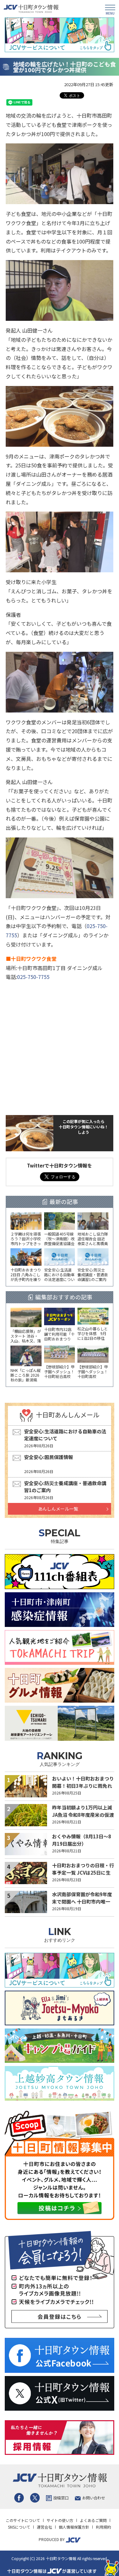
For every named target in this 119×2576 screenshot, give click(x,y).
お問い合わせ (93, 2497)
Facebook (19, 2498)
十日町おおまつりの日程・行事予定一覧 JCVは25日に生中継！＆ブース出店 (83, 1872)
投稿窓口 (61, 2497)
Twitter (35, 2498)
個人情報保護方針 (74, 2527)
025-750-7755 (33, 977)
○ ○ ○
At the line containing "十日町おおまつりの日程・行事予定一覧 JCVは25日に生中継！＆ブース出店 (83, 1872)", start transcribing exactly, and continue through the last line of the listing. Stop there and add nothing.

**Your response**
十日町おおまつりの日程・行事予定一覧 JCVは25日に生中継！＆ブース出店 (83, 1872)
投稿窓口 (61, 2497)
Twitter (35, 2498)
個人情報保護方針 (74, 2527)
025-750-7755 (33, 977)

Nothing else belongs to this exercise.